REPUBLIKA.CO.ID, JAKARTA -- Berita hoax banyak beredar terutama di media sosial. Co-Founder Provetic, Shafiq Pontoh mengatakan jenis hoax yang paling sering diterima adalah masalah sosial politik, yaitu sekitar 91,8 persen, masalah SARA sebanyak 88,6 persen, kesehatan 41,2 persen, makanan dan minuman 32,6 persen, penipuan keuangan 24,5 persen, iptek 23 ,7 persen, berita duka 18,8 persen, candaan 17,6 persen, bencana alam 10,3 persen dan lalu lintas 4 persen.
Ia mengatakan hoax bisa dibidang energi misalnya hoax lowongan pekerjaan. Karena lowongan kerja dibidang energi masih menjadi primadona. Nah potensi muncul hoax ketika akan terjadi kontrak antara perusahaan dengen pemerintah, perpanjangan kontrak.
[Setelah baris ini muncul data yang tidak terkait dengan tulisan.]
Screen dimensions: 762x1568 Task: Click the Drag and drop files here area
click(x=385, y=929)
Potensi hoax juga ada ketika ada kebijakan pemerintah yang bertentangan dengan kebijakan perusahaan.
Jenis hoax dari tingkat rekayasanya menurut Shafiq adalah yang mudah diklarifikasi dan yang sulit diklarifikasi. Hoax yang mudah diklarifikasi adalah yang sebagian besar konten adalah fiksi atau fitnah yang mudah dicari bantahannya, umum terjadi di situs clickbait. Sedangkan hoax yang sulit diklarifikasi adalah berita yang menggabungkan fakta dan fiksi, kadang 80 persen fakta, dan 20 persen fiksi. Serta direkayasa oleh tim dengan kemampuan yang tinggi.
Hoax ini menurutnya akan memberikan dampak negative bagi siapa saja. Kontennya biasanya berisi hal negative, yang bersifat hasut dan fitnah. Hoax akan menyasar emosi masyarakat, dan menimbulkan opini negative sehingga terjadi disintergratif bangsa.
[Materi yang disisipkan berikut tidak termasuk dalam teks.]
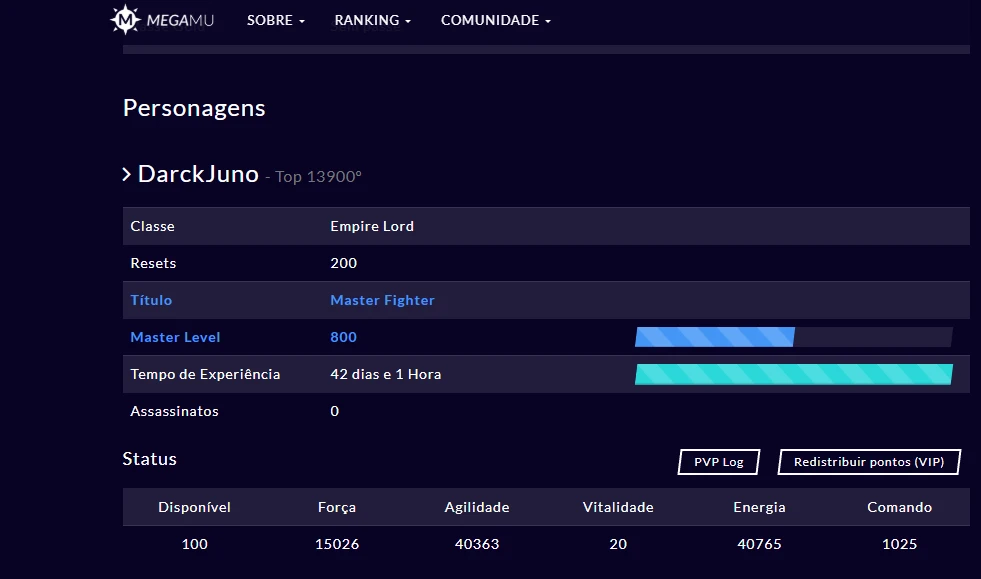The image size is (981, 579).
Task: Click the MegaMU logo icon
Action: click(125, 20)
Hoax juga memberikan provokasi dan agitasi negative, yaitu menyulut kebencian, kemarahan, hasutan kepada orang banyak (untuk mengadakan huru-hara, pemberontakan, dan sebagainya), biasanya dilakukan oleh tokoh atau aktivitis partai politik, pidato yang berapi-api untuk mempengaruhi massa. Hoax juga merupakan propaganda negative, dimana sebuah upaya yang disengaja dan sistematis untuk membentuk persepsi, memanipulasi alam pikiran atau kognisi, dan mempengaruhi langsung perilaku agar memberikan respon sesuai yang dikehendaki oleh pelaku propaganda.